New analysis that suggests the UK is producing only the same amount of groundbreaking science as Switzerland, Singapore and Denmark should shatter a national complacency that has led to persistent underfunding of research, science policy experts have claimed.
The UK’s ability to punch above its weight in research is often illustrated by the fact that it produces 13 per cent of highly cited publications (the world’s top 1 per cent most-cited papers) despite having less than 1 per cent of all researchers globally.
But a new study by Paul Nightingale, deputy director of the University of Sussex’s Science Policy Research Unit, and former Downing Street science adviser James Phillips, now at UCL, suggests that this most-cited statistic is “a potentially misleading basis for claiming the UK is at the cutting edge of science and technology” because it represents about 18,000 papers a year when, for some subjects, “there may be only a dozen papers at most that really shift the dial each year”.
Analysing the 100 most-cited papers for three disciplines highlighted as priority areas by the UK government in this month’s revised Integrated Review – artificial intelligence, synthetic biology and quantum computing – the study found that the UK’s contribution to these world-leading studies was far lower than expected.
For AI, nearly 8 per cent of authors were UK-based when the top 100 papers for 2020, 2021 and 2022 were considered (71 per cent came from the US and 11 per cent from China) but this figure fell to just 1.9 per cent when papers from the Google-owned DeepMind were excluded – significantly behind France (4.9 per cent) and Germany (4.2 per cent), and closer to Australia (2.1 per cent) and Switzerland (1.7 per cent).

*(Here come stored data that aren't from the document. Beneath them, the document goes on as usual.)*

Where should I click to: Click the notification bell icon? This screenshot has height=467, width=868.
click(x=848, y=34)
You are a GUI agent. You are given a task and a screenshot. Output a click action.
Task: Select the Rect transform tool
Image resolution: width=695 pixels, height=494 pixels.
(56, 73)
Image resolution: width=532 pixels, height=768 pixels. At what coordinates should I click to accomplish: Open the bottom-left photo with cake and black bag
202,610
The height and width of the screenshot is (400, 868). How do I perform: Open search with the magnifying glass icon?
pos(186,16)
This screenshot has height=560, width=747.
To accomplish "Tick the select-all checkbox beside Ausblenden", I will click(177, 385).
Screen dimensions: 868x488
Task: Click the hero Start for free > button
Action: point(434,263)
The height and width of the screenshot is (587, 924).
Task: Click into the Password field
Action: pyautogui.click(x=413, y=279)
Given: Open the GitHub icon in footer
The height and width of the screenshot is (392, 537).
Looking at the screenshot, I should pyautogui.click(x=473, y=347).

University-based AI research is “particularly poor” on this measure, with just one UK university in the top 100 institutions for producing top 100 papers compared with Canada’s four, according to the non-peer-reviewed study recently published online.
In synthetic biology, the US was also dominant; 85 of the top 100 papers had American co-authors whereas 9 per cent had a UK co-author, with three US institutions – Harvard University, Massachusetts Institute of Technology (MIT) and the Howard Hughes Medical Institute – each individually outperforming the UK. Britain is “not as good as Canada and a little bit better than Denmark”, the study concludes, reflecting private conversations with sector leaders that it was “at least 5 years behind the cutting edge” in that discipline.

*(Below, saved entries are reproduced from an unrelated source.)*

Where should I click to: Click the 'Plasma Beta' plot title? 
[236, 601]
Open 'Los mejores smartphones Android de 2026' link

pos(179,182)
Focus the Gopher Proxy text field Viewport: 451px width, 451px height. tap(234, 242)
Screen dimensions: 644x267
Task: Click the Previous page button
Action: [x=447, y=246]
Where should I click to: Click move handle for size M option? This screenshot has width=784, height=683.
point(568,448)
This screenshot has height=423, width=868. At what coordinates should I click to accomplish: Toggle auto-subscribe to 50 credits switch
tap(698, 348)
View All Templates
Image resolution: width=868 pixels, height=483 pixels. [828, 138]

For quantum, the entire UK was again outperformed by Harvard and MIT and was “just ahead of Switzerland” on co-author counts for top 100 papers, with a 10-year view showing that Britain produced half the number of top AI papers as Germany.
Speaking to Times Higher Education, Professor Nightingale said the study should be a “wake-up call” to those who believed the UK could remain a major global player in research without investing substantial amounts.
“It’s time to ditch the idea that we have some national genius for science that will carry us through into the future,” reflected Professor Nightingale.
“We are being smashed by the US, in research terms, and being outcompeted by smaller countries – the Swiss have one-tenth of our population so we wouldn’t expect to be outperformed by them,” he added.
While the paper also highlights that “the UK performs very well given its limited resources”, it casts doubt on the country’s claim to be a “science superpower”, said Professor Nightingale. “You wouldn’t expect to be outperformed in priority areas by the Swiss, Singapore or Denmark if you were actually a science superpower,” he said.
Evidence that UK science was performing at a similar level to many European countries could strengthen the case for joining Horizon Europe amid concerns that ministers are equivocating about joining the £90 billion flagship European Union research scheme.
“The notion that UK science is so much better than European science so we should look to partner with Asian or American institutions is often put forward, but that’s certainly not the case – it’s based on misleading data that we are miles ahead [of Europe] when we’re not.”
Kieron Flanagan, professor of science and technology policy at the University of Manchester, described the study as a “really interesting and highly suggestive work [which] provides further evidence that we need to look at overall levels of investment in research”.
It also indicates that “we need to understand much better where the low investment problem lies – because just funding more investigator-driven discovery science may not help that much”, he added.
Douglas Kell, former executive chair of the Biotechnology and Biological Sciences Research Council, said the UK was still “probably the leader for synthetic biology in Europe” but underfunding for biology was now starting to bite.
“Funding has dropped in real terms by 60 per cent since 2009, and no amount of sophistry hides this fact. Until we have a government that recognises that investment in science and technology is vital to our economy and puts its money where its mouth is, we shall continue the inexorable slide down these league tables,” he said.